**WHAT IS BEING ASKED**
Lines from the one with "At what coordinates" up to and including the one with "Viewport: 504px width, 370px" are to be copied exactly from the records below, without their pictures.

**SOURCE RECORDS**
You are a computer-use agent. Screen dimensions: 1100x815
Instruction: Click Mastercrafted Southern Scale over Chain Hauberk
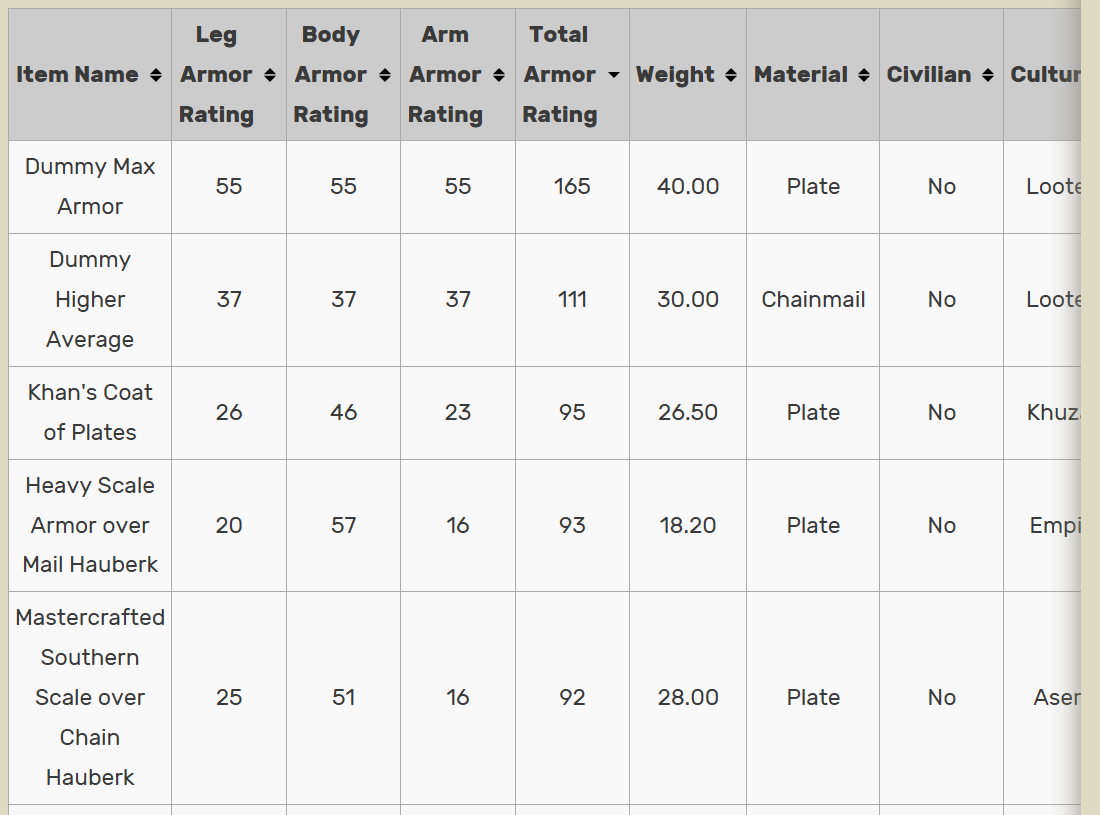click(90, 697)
--
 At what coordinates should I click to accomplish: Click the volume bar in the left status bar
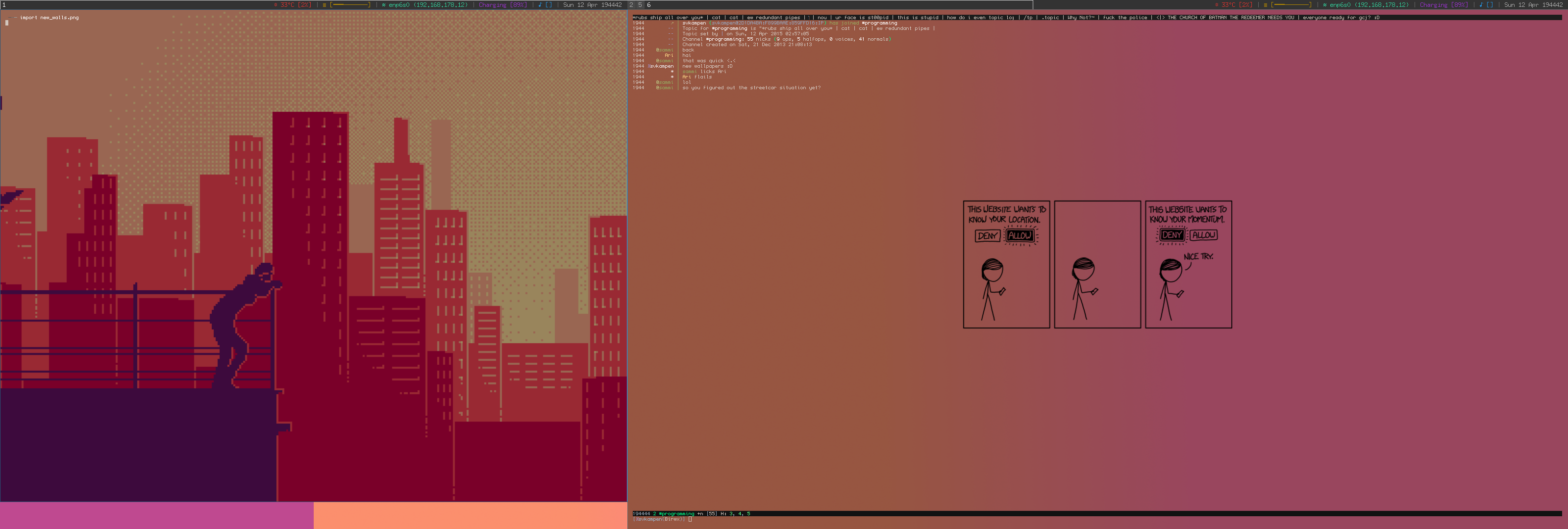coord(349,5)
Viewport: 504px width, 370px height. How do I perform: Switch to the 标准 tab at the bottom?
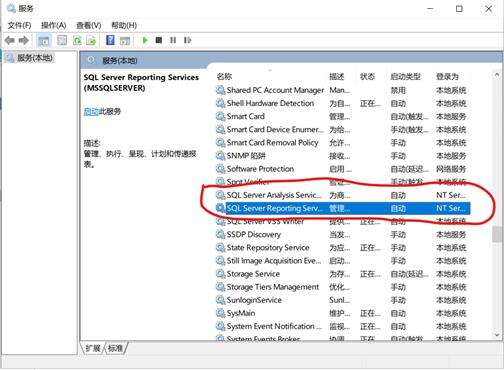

**REPLY**
 At what coordinates should I click to accomplish: Click the volume bar in the left status bar
coord(349,5)
Viewport: 504px width, 370px height. How do I perform: Switch to the 标准 tab at the bottom?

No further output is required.